Introduction

Hive is an Apache open-source project built on top of Hadoop for querying, summarizing, and analyzing large data sets using a SQL-like interface. It is noted for bringing the familiarity of relational technology to Big Data processing with its Hive Query Language as well as structures and operations comparable to those used with relational databases such as tables, JOINs and partitions.

Apache Hive accepts Hive Query Language (similar to SQL) and converts to Apache Tez jobs. Apache Tez is an application framework that can run complex pipelines of operators to process data. It replaces the MapReduce engine.

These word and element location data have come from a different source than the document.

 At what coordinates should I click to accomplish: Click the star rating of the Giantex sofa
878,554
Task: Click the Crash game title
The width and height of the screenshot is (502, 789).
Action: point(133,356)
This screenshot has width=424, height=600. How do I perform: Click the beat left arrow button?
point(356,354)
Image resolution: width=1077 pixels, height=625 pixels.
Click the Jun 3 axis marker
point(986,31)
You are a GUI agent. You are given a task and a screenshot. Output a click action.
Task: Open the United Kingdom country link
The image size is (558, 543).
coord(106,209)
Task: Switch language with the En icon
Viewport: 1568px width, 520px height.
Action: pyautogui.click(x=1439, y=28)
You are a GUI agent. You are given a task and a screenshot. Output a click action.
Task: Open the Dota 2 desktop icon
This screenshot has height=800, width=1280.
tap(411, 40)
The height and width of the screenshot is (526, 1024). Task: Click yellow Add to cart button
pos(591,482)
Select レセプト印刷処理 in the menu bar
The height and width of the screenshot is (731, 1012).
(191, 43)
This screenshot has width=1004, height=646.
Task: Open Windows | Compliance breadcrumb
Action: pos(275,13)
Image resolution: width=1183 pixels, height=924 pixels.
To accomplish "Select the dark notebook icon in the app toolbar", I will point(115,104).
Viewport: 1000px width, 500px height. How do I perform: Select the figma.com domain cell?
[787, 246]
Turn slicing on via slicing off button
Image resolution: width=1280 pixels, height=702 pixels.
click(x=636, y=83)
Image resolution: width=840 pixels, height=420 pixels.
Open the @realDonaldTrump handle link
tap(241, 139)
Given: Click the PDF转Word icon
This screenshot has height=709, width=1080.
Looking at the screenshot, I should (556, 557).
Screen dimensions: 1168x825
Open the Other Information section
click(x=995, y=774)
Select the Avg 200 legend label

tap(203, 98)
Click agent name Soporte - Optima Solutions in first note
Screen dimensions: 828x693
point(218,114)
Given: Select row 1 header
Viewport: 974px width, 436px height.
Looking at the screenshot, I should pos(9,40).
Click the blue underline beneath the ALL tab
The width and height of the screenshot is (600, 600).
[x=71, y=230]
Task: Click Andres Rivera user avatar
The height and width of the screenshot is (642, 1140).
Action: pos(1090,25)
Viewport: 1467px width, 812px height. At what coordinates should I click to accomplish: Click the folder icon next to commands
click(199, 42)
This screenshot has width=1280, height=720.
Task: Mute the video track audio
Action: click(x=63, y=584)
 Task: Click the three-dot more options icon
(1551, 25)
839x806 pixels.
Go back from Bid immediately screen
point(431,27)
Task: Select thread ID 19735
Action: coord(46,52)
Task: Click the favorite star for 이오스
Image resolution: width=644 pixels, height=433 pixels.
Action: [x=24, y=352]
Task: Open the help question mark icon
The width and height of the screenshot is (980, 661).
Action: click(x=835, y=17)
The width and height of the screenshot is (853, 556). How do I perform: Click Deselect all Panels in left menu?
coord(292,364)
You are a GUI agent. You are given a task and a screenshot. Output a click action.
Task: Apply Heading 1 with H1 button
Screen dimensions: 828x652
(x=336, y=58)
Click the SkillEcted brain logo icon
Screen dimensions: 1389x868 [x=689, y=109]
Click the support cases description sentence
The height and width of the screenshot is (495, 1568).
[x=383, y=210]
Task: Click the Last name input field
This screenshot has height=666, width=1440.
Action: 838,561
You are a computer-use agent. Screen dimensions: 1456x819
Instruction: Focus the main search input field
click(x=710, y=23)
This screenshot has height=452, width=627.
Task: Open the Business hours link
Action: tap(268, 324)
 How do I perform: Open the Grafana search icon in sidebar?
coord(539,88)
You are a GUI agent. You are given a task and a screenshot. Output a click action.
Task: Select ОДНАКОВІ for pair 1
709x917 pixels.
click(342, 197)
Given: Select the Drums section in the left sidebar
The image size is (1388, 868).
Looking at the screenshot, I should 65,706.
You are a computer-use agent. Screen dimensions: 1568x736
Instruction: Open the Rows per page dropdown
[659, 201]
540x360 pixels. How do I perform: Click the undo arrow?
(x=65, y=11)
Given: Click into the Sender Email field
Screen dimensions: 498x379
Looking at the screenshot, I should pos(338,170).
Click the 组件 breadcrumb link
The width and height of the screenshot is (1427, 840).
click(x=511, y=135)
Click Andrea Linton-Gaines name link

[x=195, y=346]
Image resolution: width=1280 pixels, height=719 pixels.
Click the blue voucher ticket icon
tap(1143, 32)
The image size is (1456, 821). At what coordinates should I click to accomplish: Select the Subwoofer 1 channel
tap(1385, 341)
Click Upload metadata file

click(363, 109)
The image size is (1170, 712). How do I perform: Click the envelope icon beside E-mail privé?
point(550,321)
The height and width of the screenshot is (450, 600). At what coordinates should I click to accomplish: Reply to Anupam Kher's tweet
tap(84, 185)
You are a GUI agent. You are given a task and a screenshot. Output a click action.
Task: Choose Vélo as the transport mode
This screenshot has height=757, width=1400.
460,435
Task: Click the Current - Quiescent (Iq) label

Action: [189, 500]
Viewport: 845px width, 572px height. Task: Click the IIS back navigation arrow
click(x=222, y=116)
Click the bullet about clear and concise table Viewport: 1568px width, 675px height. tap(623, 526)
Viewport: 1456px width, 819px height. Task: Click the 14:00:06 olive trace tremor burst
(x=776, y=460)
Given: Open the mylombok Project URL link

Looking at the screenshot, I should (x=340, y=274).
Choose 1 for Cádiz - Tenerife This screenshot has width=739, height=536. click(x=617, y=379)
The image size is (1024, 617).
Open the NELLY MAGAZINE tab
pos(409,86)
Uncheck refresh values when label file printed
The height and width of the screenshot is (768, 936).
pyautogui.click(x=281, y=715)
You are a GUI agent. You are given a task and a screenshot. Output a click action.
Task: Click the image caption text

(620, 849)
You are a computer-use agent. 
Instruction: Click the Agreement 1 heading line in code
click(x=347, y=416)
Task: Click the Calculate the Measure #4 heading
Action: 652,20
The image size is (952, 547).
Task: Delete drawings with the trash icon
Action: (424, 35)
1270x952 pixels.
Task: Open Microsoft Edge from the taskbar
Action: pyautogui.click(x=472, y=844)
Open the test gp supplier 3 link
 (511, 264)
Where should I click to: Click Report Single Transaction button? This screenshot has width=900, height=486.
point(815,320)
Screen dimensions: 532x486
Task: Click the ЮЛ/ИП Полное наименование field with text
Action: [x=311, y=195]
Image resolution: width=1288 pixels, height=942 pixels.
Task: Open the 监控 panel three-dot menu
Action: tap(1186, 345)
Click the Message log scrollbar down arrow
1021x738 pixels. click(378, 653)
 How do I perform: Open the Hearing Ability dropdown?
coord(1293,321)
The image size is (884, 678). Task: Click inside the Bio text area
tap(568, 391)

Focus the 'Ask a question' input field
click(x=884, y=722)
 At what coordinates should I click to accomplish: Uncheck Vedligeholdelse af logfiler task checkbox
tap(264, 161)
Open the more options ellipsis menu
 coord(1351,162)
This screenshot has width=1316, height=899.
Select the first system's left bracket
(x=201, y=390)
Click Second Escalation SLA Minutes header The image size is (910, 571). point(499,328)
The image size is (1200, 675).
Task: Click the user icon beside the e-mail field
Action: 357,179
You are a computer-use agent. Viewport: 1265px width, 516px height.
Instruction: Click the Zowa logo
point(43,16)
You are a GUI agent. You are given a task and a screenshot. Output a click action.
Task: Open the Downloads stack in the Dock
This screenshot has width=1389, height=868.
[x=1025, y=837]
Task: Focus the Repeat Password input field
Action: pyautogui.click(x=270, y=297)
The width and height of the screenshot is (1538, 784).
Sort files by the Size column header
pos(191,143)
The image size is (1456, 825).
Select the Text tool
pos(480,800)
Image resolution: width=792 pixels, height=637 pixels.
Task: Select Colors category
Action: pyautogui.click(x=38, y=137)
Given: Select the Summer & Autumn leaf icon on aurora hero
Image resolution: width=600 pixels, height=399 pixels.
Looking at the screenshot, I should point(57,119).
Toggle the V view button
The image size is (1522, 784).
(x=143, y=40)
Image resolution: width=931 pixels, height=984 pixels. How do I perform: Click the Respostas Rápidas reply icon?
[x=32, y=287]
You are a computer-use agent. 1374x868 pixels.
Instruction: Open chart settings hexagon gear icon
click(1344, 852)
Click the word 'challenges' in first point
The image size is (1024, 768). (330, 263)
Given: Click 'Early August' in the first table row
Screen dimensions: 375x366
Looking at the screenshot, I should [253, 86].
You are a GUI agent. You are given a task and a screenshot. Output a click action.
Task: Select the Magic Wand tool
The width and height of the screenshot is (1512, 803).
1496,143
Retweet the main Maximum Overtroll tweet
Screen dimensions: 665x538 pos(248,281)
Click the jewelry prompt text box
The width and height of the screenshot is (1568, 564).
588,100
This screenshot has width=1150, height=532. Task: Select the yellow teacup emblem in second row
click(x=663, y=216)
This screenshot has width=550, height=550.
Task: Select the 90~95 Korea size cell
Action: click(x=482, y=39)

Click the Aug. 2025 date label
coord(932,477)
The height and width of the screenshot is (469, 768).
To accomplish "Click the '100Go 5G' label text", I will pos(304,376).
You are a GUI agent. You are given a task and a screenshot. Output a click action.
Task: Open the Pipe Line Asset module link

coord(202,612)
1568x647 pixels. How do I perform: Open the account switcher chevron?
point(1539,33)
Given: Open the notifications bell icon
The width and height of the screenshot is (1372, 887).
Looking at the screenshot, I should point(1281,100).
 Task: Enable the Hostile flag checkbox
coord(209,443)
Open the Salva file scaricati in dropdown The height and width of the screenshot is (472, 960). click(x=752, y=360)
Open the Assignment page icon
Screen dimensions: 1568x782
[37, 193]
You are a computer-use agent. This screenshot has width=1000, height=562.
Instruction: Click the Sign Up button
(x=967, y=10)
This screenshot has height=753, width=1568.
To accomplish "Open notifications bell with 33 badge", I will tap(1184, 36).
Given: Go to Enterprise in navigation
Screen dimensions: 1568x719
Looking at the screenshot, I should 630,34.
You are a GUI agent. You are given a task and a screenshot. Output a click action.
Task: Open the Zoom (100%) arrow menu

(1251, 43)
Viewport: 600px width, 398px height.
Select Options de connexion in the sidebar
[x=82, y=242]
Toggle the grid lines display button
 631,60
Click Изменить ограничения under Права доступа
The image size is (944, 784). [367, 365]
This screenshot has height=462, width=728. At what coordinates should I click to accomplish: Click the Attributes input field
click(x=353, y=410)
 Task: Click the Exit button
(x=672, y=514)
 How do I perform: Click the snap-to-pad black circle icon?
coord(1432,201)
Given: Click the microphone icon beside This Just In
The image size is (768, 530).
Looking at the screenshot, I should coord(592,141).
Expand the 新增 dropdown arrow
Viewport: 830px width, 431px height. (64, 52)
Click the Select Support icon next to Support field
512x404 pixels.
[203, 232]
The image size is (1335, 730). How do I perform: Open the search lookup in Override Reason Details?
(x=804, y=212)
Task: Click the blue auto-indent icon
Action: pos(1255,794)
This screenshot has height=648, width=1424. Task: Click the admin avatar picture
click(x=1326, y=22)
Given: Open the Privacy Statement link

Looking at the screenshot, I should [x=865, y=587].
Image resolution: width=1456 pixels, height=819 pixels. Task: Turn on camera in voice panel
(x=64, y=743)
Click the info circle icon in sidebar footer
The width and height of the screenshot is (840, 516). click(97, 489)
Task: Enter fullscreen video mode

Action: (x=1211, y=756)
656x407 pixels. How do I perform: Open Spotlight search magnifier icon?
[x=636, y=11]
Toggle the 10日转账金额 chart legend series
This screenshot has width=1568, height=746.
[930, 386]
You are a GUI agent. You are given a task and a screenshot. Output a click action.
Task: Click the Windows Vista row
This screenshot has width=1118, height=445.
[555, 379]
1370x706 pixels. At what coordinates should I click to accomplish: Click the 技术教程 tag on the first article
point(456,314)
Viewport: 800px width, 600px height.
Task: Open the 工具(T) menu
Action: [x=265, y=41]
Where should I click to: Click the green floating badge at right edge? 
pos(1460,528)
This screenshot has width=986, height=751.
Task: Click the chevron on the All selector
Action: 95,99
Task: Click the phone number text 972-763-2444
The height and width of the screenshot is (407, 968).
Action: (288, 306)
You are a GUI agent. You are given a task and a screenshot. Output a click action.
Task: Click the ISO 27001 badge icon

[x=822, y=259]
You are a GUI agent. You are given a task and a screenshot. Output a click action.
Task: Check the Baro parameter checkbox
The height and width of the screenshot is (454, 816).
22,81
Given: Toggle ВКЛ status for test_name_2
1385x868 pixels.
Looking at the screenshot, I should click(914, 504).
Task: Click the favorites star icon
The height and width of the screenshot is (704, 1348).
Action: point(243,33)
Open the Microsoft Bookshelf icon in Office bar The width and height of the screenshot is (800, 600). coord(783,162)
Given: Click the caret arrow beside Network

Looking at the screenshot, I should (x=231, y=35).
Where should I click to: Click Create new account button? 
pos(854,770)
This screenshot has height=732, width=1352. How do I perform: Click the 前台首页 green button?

Hive’s architecture is optimized for batch processing of large ETL jobs and batch SQL queries on very large data sets. Hive features include:

  • Metastore: The Hive metastore stores the metadata for Hive tables and partitions in a relational database. The metastore provides client access to the information it contains through the metastore service API.
  • Hive Client and HiveServer2: Users submit HQL statements to the Hive Client or HiveServer2 (HS2). These function as a controller and manage the query lifecycle. After a query completes, the results are returned to the user. HS2 is a long running daemon that implements many features to improve speed of planning and optimizing HQL queries. HS2 also supports sessions, which provide features such as temporary tables, a useful feature for ETL Jobs.
  • Checkpointing of intermediate results: Apache Hive and Apache Tez checkpoint intermediate results of some stages. Intermediate results are stored in HDFS. Checkpointing allows fast recovery when tasks fail. Hive can restart tasks from the previous check point.
  • Speculative Execution: It helps to improve speed of queries by redoing work that is lagging due to hardware or networking issues.
  • Fair Scheduler: Fair scheduling is a method of assigning resources to jobs such that all jobs get, on average, an equal share of resources over time. When there is a single job running, that job uses the entire cluster. When other jobs are submitted, tasks slots that free up are assigned to the new jobs, so that each job gets roughly the same amount of CPU time. Unlike the default Hadoop Scheduler, which forms a queue of jobs, this lets short jobs finish in reasonable time while not starving long jobs. It is also an easy way to share a cluster between multiple users. Fair sharing can also work with job priorities. The priorities are used as weights to determine the fraction of total compute time that each job gets.

About Qubole Hive

Qubole’s Hive distribution is derived from the Apache Hive versions 0.13, 1.2.0, 2.1.1, 2.3, and 3.1. However, there are a few differences in the functionality. Qubole Hive is a self-managing and self-optimizing implementation of Apache Hive.

Qubole Hive:

  • Runs on your choice of popular public cloud providers
  • Leverages the QDS platform’s AIR (Alerts, Insights, Recommendations) capabilities to help data teams focus on outcome, instead of the platform. For more information on AIR, see auto-completion and Getting Data Model Insights and Recommendations.
  • Has agent technology that augments original Hive with a self-managing and self-optimizing platform
  • Is cloud-optimized for faster workload performance
  • Is easier to integrate with existing data sources and tools
  • Provides best-in-class security

Understanding Hive Versions describes the different versions of Hive supported on QDS.